SUPPLIED PASSAGE:
>>>>

You can sympathize, but entrapment is entrapment. Let's see if American homos suddenly switch sides on the issue. They used to be against it.

-->Further on the homo front dept: I didn't expect it would be Melbourne... I didn't think they could get up the energy. But Sign of Peel Hotel, in that city is the country's first pub to ban heterosexuals.
On May 28, 2007, The Victorian state court ruled that the Peel Hotel could ban patrons based on their sexual orientation.
The pub's management said the move would stop groups of heterosexual men and women abusing gay people. Civil liberties groups have supported the decision.
Civil liberties indeed!

-->Don't inhale that Helium dept: I heard that wanted writers to upload provocative articles. They then pay the authors based on how many people read the material. Fair enough. I'll try a column. That should be provocative, right?
Not so fast, buster. I get an email from the helium honchos asking me to revise my writing.
The reason: Helium™ maintains a very high standard for appropriate language and content, which is consistent with our User Agreement. Children as young as 13 can join the site and participate fully. Your article may contain a single offensive word. Or, you may have used obviously offensive or adult language, promoted hate speech, or advised readers to engage in destructive or illegal behaviors. Please consider revising this by removing the offensive content, and resubmitting to our knowledge treasury.

<<<<

THE PROBLEM: Reproduce word for word the stretch of the blog excerpt above that starts with "The reason: Helium™" and ends with "our knowledge treasury.".

DATA EXTRACT:
>>>>

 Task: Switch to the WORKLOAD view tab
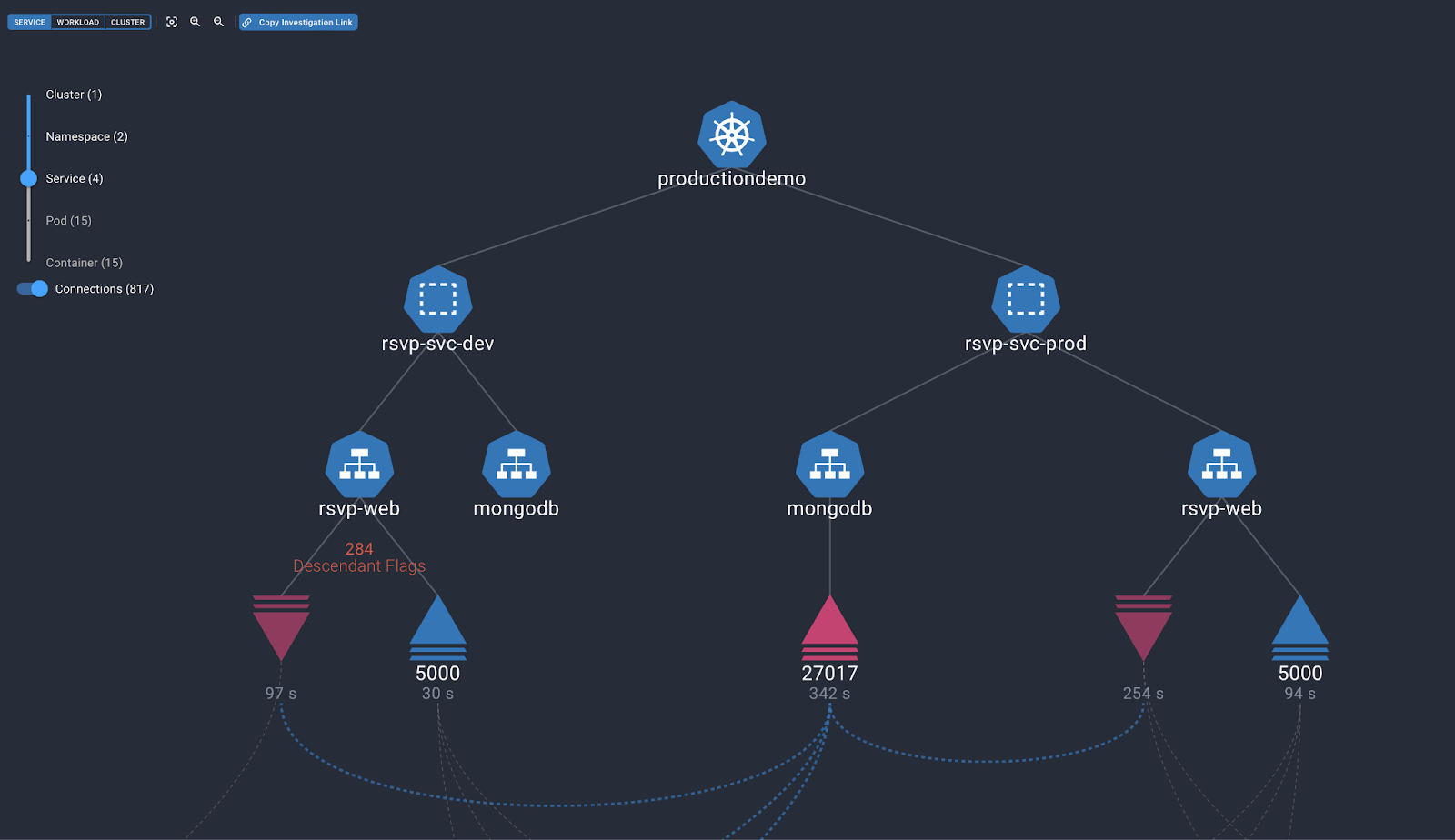[77, 22]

<<<<

EXERCISE RESPONSE:
The reason: Helium™ maintains a very high standard for appropriate language and content, which is consistent with our User Agreement. Children as young as 13 can join the site and participate fully. Your article may contain a single offensive word. Or, you may have used obviously offensive or adult language, promoted hate speech, or advised readers to engage in destructive or illegal behaviors. Please consider revising this by removing the offensive content, and resubmitting to our knowledge treasury.